(Stored records)
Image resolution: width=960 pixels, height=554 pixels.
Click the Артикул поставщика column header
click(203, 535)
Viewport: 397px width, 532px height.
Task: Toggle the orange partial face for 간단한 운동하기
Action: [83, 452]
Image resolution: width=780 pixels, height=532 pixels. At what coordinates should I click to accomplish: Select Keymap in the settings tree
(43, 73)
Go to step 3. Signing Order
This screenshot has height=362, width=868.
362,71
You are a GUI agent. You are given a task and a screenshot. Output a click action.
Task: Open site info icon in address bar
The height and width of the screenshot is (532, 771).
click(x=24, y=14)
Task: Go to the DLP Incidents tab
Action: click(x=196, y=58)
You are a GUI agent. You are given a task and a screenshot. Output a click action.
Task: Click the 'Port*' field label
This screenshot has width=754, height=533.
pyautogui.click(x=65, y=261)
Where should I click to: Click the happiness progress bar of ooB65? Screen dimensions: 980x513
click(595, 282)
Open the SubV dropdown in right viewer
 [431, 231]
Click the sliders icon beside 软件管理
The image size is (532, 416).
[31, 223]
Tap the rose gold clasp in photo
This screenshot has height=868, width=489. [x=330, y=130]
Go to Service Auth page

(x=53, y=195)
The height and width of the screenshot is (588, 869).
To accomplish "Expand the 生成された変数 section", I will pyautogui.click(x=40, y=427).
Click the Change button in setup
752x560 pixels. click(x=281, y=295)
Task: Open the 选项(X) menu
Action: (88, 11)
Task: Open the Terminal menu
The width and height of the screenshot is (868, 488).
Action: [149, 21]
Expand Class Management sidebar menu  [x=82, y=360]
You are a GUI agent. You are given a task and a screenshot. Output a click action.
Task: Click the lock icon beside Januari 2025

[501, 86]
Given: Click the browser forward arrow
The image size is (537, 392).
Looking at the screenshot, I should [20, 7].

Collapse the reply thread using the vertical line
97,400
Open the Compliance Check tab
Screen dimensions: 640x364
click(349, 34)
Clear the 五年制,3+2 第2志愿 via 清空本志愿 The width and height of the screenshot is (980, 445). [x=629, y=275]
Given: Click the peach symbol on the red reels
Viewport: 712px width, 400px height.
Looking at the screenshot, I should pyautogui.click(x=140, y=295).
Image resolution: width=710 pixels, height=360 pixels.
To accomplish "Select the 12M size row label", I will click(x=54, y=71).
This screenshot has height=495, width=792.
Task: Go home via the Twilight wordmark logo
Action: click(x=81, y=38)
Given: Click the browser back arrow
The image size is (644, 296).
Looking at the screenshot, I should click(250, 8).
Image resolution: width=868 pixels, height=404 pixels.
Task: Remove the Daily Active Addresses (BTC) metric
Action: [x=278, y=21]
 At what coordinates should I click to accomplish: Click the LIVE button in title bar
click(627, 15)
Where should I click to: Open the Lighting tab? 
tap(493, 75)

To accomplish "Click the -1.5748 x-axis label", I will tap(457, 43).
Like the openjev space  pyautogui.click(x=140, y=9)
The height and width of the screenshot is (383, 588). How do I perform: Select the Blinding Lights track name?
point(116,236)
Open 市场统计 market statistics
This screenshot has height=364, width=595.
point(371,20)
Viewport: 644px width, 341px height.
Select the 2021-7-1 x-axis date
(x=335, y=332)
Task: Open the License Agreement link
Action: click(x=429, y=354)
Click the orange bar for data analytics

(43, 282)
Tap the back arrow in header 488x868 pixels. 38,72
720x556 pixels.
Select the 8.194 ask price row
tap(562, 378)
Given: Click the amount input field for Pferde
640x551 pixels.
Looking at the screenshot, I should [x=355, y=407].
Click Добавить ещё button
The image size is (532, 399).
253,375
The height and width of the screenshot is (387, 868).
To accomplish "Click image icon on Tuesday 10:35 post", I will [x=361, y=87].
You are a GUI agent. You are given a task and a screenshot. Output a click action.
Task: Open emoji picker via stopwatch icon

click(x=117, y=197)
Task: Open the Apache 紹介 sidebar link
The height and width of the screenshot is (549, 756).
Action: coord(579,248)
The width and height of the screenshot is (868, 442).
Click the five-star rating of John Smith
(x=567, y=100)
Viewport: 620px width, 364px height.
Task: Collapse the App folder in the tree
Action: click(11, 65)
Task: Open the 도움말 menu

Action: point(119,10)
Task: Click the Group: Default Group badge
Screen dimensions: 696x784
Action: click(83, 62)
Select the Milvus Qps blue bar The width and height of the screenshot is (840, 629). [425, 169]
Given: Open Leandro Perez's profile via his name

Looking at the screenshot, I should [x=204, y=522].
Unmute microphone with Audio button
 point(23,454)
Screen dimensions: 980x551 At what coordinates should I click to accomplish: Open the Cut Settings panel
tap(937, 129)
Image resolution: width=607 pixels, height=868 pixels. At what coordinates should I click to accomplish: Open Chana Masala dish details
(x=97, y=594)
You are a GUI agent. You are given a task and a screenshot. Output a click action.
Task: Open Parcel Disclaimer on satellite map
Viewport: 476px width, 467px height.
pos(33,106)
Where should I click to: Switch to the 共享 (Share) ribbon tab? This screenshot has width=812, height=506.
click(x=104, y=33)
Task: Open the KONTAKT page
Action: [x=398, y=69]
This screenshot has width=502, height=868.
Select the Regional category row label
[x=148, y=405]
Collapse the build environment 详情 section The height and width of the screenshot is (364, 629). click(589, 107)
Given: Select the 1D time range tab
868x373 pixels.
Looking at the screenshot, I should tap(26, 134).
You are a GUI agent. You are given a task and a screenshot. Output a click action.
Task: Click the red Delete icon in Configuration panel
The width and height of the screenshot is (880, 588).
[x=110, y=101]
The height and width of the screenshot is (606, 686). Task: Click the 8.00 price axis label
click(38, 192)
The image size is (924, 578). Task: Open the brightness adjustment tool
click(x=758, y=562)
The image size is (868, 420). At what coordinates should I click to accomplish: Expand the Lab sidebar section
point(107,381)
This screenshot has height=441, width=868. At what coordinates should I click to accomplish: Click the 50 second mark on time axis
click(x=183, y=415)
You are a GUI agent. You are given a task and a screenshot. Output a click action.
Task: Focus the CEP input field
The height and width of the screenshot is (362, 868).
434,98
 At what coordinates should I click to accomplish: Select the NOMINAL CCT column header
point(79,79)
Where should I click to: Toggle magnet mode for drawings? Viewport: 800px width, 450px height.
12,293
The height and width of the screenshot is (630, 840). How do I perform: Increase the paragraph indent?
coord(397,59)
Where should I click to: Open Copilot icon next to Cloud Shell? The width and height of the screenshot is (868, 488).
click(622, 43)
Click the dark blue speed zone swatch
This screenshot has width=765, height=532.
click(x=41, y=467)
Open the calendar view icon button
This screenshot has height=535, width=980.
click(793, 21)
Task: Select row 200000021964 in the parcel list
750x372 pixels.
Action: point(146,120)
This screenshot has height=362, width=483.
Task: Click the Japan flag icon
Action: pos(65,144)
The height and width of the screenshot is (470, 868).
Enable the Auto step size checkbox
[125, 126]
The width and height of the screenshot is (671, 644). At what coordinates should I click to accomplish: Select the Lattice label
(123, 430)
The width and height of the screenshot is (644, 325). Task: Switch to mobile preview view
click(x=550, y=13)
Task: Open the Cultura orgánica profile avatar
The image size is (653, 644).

* Try it
The data above needs to be retyped in full, exactly as given.

* Response below
Image resolution: width=960 pixels, height=554 pixels.
Click the Артикул поставщика column header
click(203, 535)
Viewport: 397px width, 532px height.
Task: Toggle the orange partial face for 간단한 운동하기
Action: [83, 452]
Image resolution: width=780 pixels, height=532 pixels. At what coordinates should I click to accomplish: Select Keymap in the settings tree
(43, 73)
Go to step 3. Signing Order
This screenshot has height=362, width=868.
362,71
You are a GUI agent. You are given a task and a screenshot. Output a click action.
Task: Open site info icon in address bar
The height and width of the screenshot is (532, 771).
click(x=24, y=14)
Task: Go to the DLP Incidents tab
Action: click(x=196, y=58)
You are a GUI agent. You are given a task and a screenshot. Output a click action.
Task: Click the 'Port*' field label
This screenshot has width=754, height=533.
pyautogui.click(x=65, y=261)
Where should I click to: Click the happiness progress bar of ooB65? Screen dimensions: 980x513
click(595, 282)
Open the SubV dropdown in right viewer
 [431, 231]
Click the sliders icon beside 软件管理
The image size is (532, 416).
[31, 223]
Tap the rose gold clasp in photo
This screenshot has height=868, width=489. [x=330, y=130]
Go to Service Auth page

(x=53, y=195)
The height and width of the screenshot is (588, 869).
To accomplish "Expand the 生成された変数 section", I will pyautogui.click(x=40, y=427).
Click the Change button in setup
752x560 pixels. click(x=281, y=295)
Task: Open the 选项(X) menu
Action: (88, 11)
Task: Open the Terminal menu
The width and height of the screenshot is (868, 488).
Action: [149, 21]
Expand Class Management sidebar menu  [x=82, y=360]
You are a GUI agent. You are given a task and a screenshot. Output a click action.
Task: Click the lock icon beside Januari 2025

[501, 86]
Given: Click the browser forward arrow
The image size is (537, 392).
Looking at the screenshot, I should [20, 7].

Collapse the reply thread using the vertical line
97,400
Open the Compliance Check tab
Screen dimensions: 640x364
click(349, 34)
Clear the 五年制,3+2 第2志愿 via 清空本志愿 The width and height of the screenshot is (980, 445). [x=629, y=275]
Given: Click the peach symbol on the red reels
Viewport: 712px width, 400px height.
Looking at the screenshot, I should pyautogui.click(x=140, y=295).
Image resolution: width=710 pixels, height=360 pixels.
To accomplish "Select the 12M size row label", I will click(x=54, y=71).
This screenshot has height=495, width=792.
Task: Go home via the Twilight wordmark logo
Action: click(x=81, y=38)
Given: Click the browser back arrow
The image size is (644, 296).
Looking at the screenshot, I should click(250, 8).
Image resolution: width=868 pixels, height=404 pixels.
Task: Remove the Daily Active Addresses (BTC) metric
Action: [x=278, y=21]
 At what coordinates should I click to accomplish: Click the LIVE button in title bar
click(627, 15)
Where should I click to: Open the Lighting tab? 
tap(493, 75)

To accomplish "Click the -1.5748 x-axis label", I will tap(457, 43).
Like the openjev space  pyautogui.click(x=140, y=9)
The height and width of the screenshot is (383, 588). How do I perform: Select the Blinding Lights track name?
point(116,236)
Open 市场统计 market statistics
This screenshot has height=364, width=595.
point(371,20)
Viewport: 644px width, 341px height.
Select the 2021-7-1 x-axis date
(x=335, y=332)
Task: Open the License Agreement link
Action: click(x=429, y=354)
Click the orange bar for data analytics

(43, 282)
Tap the back arrow in header 488x868 pixels. 38,72
720x556 pixels.
Select the 8.194 ask price row
tap(562, 378)
Given: Click the amount input field for Pferde
640x551 pixels.
Looking at the screenshot, I should [x=355, y=407].
Click Добавить ещё button
The image size is (532, 399).
253,375
The height and width of the screenshot is (387, 868).
To accomplish "Click image icon on Tuesday 10:35 post", I will [x=361, y=87].
You are a GUI agent. You are given a task and a screenshot. Output a click action.
Task: Open emoji picker via stopwatch icon

click(x=117, y=197)
Task: Open the Apache 紹介 sidebar link
The height and width of the screenshot is (549, 756).
Action: coord(579,248)
The width and height of the screenshot is (868, 442).
Click the five-star rating of John Smith
(x=567, y=100)
Viewport: 620px width, 364px height.
Task: Collapse the App folder in the tree
Action: click(11, 65)
Task: Open the 도움말 menu

Action: point(119,10)
Task: Click the Group: Default Group badge
Screen dimensions: 696x784
Action: click(83, 62)
Select the Milvus Qps blue bar The width and height of the screenshot is (840, 629). [425, 169]
Given: Open Leandro Perez's profile via his name

Looking at the screenshot, I should [x=204, y=522].
Unmute microphone with Audio button
 point(23,454)
Screen dimensions: 980x551 At what coordinates should I click to accomplish: Open the Cut Settings panel
tap(937, 129)
Image resolution: width=607 pixels, height=868 pixels. At what coordinates should I click to accomplish: Open Chana Masala dish details
(x=97, y=594)
You are a GUI agent. You are given a task and a screenshot. Output a click action.
Task: Open Parcel Disclaimer on satellite map
Viewport: 476px width, 467px height.
pos(33,106)
Where should I click to: Switch to the 共享 (Share) ribbon tab? This screenshot has width=812, height=506.
click(x=104, y=33)
Task: Open the KONTAKT page
Action: [x=398, y=69]
This screenshot has width=502, height=868.
Select the Regional category row label
[x=148, y=405]
Collapse the build environment 详情 section The height and width of the screenshot is (364, 629). click(589, 107)
Given: Select the 1D time range tab
868x373 pixels.
Looking at the screenshot, I should tap(26, 134).
You are a GUI agent. You are given a task and a screenshot. Output a click action.
Task: Click the red Delete icon in Configuration panel
The width and height of the screenshot is (880, 588).
[x=110, y=101]
The height and width of the screenshot is (606, 686). Task: Click the 8.00 price axis label
click(38, 192)
The image size is (924, 578). Task: Open the brightness adjustment tool
click(x=758, y=562)
The image size is (868, 420). At what coordinates should I click to accomplish: Expand the Lab sidebar section
point(107,381)
This screenshot has height=441, width=868. At what coordinates should I click to accomplish: Click the 50 second mark on time axis
click(x=183, y=415)
You are a GUI agent. You are given a task and a screenshot. Output a click action.
Task: Focus the CEP input field
The height and width of the screenshot is (362, 868).
434,98
 At what coordinates should I click to accomplish: Select the NOMINAL CCT column header
point(79,79)
Where should I click to: Toggle magnet mode for drawings? Viewport: 800px width, 450px height.
12,293
The height and width of the screenshot is (630, 840). How do I perform: Increase the paragraph indent?
coord(397,59)
Where should I click to: Open Copilot icon next to Cloud Shell? The width and height of the screenshot is (868, 488).
click(622, 43)
Click the dark blue speed zone swatch
This screenshot has width=765, height=532.
click(x=41, y=467)
Open the calendar view icon button
This screenshot has height=535, width=980.
click(793, 21)
Task: Select row 200000021964 in the parcel list
750x372 pixels.
Action: point(146,120)
This screenshot has height=362, width=483.
Task: Click the Japan flag icon
Action: pos(65,144)
The height and width of the screenshot is (470, 868).
Enable the Auto step size checkbox
[125, 126]
The width and height of the screenshot is (671, 644). At what coordinates should I click to accomplish: Select the Lattice label
(123, 430)
The width and height of the screenshot is (644, 325). Task: Switch to mobile preview view
click(x=550, y=13)
Task: Open the Cultura orgánica profile avatar
The image size is (653, 644).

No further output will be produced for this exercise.